Pénurie d’eau critique à Téhéran et dans 46 autres villes
Parallèlement à une autre crise, tout aussi urgente, les autorités ont lancé un avertissement alarmant concernant l’approvisionnement en eau du pays. Le 16 novembre, Isa Bozorgzadeh, porte-parole du secteur de l’eau, a annoncé que les barrages de Téhéran ne contenaient suffisamment d’eau que jusqu’à la fin du mois d’Aban du calendrier persan (fin novembre).
La crise ne se limite pas à la capitale. Au total, 46 villes, dont d’importants centres urbains comme Mashhad, Tabriz et Ispahan, seraient confrontées à de graves pénuries d’eau.
La réaction du gouvernement a suscité de vives critiques. Selon un rapport du site web Eghtesad 120, proche du pouvoir, un expert affilié à l’État a fustigé les autorités pour leur manque de planification cohérente. Cet expert a notamment qualifié la suggestion du président d’« évacuer Téhéran » d’« étrange et incompréhensible », demandant : « Qu’est-ce que cela signifie ? Où allons-nous les emmener ? Dans le désert de Qom ? »

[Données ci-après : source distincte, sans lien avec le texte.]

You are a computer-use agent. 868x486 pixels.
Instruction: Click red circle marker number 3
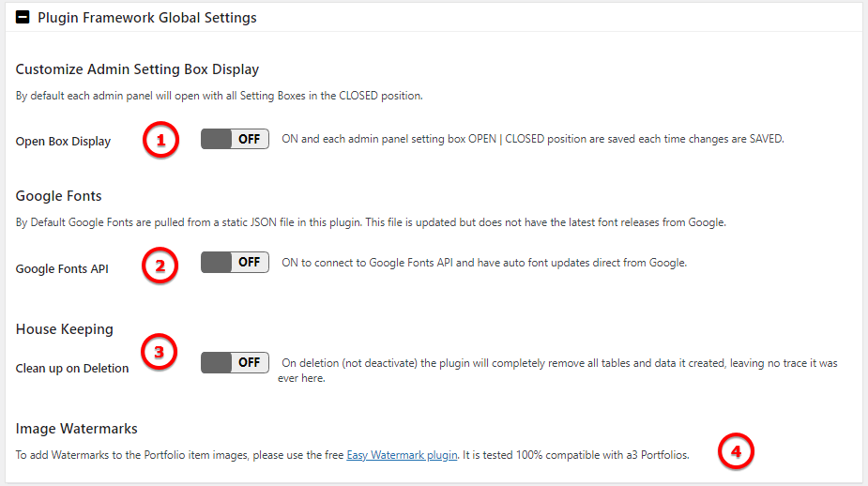159,352
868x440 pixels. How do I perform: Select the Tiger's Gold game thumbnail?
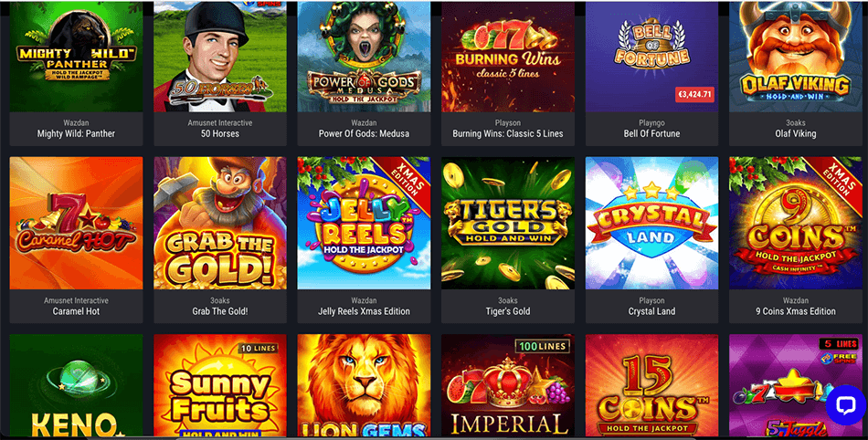pos(508,223)
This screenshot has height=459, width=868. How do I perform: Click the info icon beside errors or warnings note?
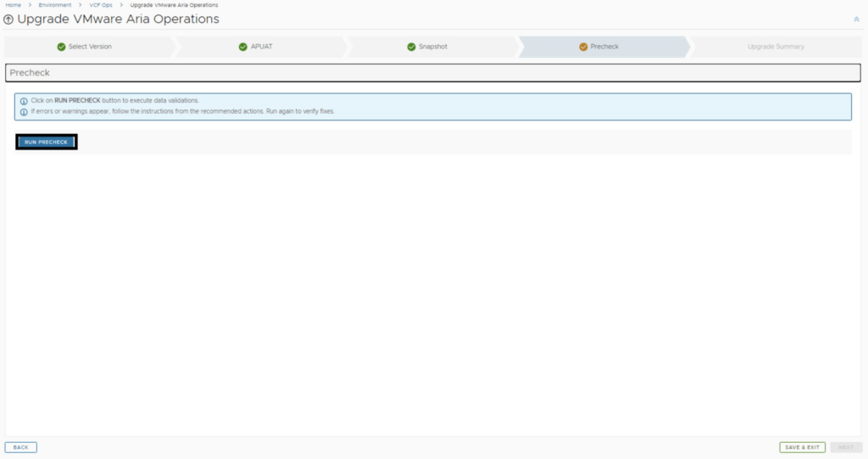pos(24,111)
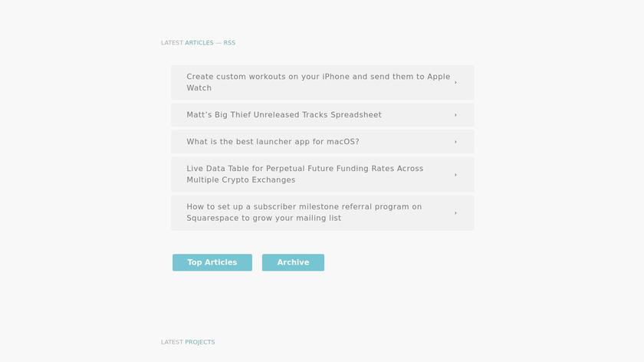Open Matt's Big Thief Unreleased Tracks Spreadsheet
644x362 pixels.
(284, 115)
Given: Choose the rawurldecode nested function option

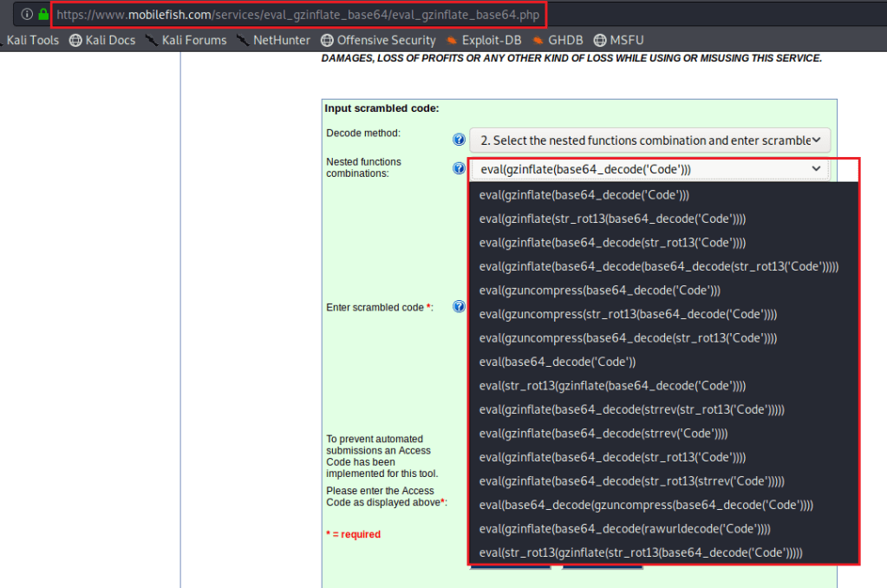Looking at the screenshot, I should pyautogui.click(x=624, y=528).
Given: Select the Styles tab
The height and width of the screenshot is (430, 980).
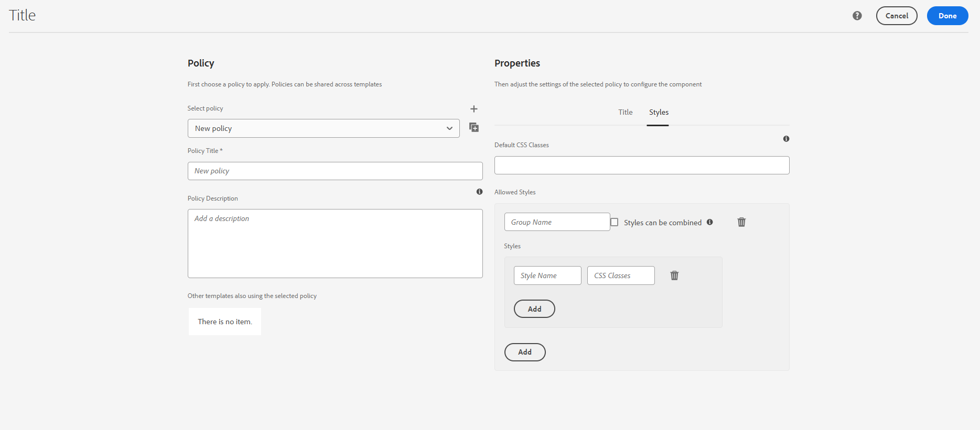Looking at the screenshot, I should point(659,112).
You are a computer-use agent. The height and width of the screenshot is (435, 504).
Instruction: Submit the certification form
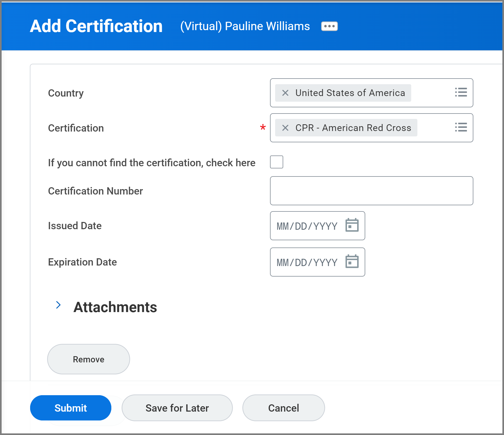70,408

Grossissement du mécontentement social
La pression économique extrême a déclenché des actes de protestation désespérés. Dimanche 16 novembre, des informations circulant sur les réseaux sociaux ont indiqué que Fereydoon Rostami, employé municipal de longue date à Marivan, s’était immolé par le feu pour protester contre les « pressions et menaces des agents de sécurité ». Ses collègues auraient éteint les flammes, mais les forces de sécurité auraient bouclé le secteur pour empêcher la diffusion d’informations.
Parallèlement, la hausse du prix du pain a déclenché des manifestations de boulangers à Mashhad, Ahvaz, Téhéran et dans d’autres villes. Selon l’agence de presse ILNA, les boulangers protestent contre le non-versement par le gouvernement des subventions promises, alors même que le prix du pain a doublé au cours de l’année écoulée. L’agence prévient que les augmentations de prix officielles à Mashhad risquent de se généraliser à l’échelle nationale, portant un nouveau coup dur au budget des ménages.
Les analystes cités dans les rapports décrivent la situation comme un effondrement progressif dû à une mauvaise gestion systémique. Ils considèrent le seuil de pauvreté de 55 millions de tomans non pas comme une simple statistique, mais comme un symbole d’effondrement économique qui pousse la société iranienne vers une explosion sociale.